日本オリンピック委員会(JOC)の山下泰裕会長(62)が30日、都内で行われた内外情勢調査会の全国懇談会で講演し、札幌が2030年冬季五輪招致を目指す国内候補地に正式決定した後、初めて言及した。

前日29日のJOC理事会で、札幌と定めて国際オリンピック委員会(IOC)に公式文書を送ることが決定。IOC委員に就任したことの報告も含め「先日までスイスのローザンヌへ行っておりましたが、トーマス・バッハ会長をはじめ、皆さんの日本に対する信頼は厚い。30年の札幌についても大きなフォロー(追い風)になっている。20年の成功、30年の招致を目指して頑張っていきたい」と壇上で述べた。

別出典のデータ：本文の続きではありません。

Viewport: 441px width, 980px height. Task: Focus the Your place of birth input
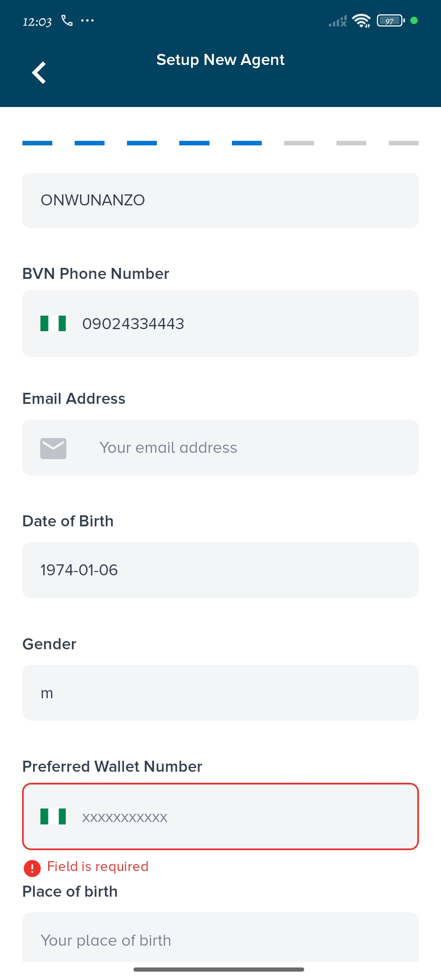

IOCは昨年6月、開催地決定を原則7年前とする五輪憲章の規定を削除。30年の開催地は新ルールに則って決まる。今後は予備調査的な性質を持つ「継続的な対話」が始まり、クリアすると「目的を絞った対話」に入っていく。最終的に将来開催地決定委員会によって報告書を作製され、条件を満たせば、IOC理事会に推薦される。

30年冬季五輪はソルトレークシティー(米国)ピレネー・バルセロナ(スペイン)も関心を示している。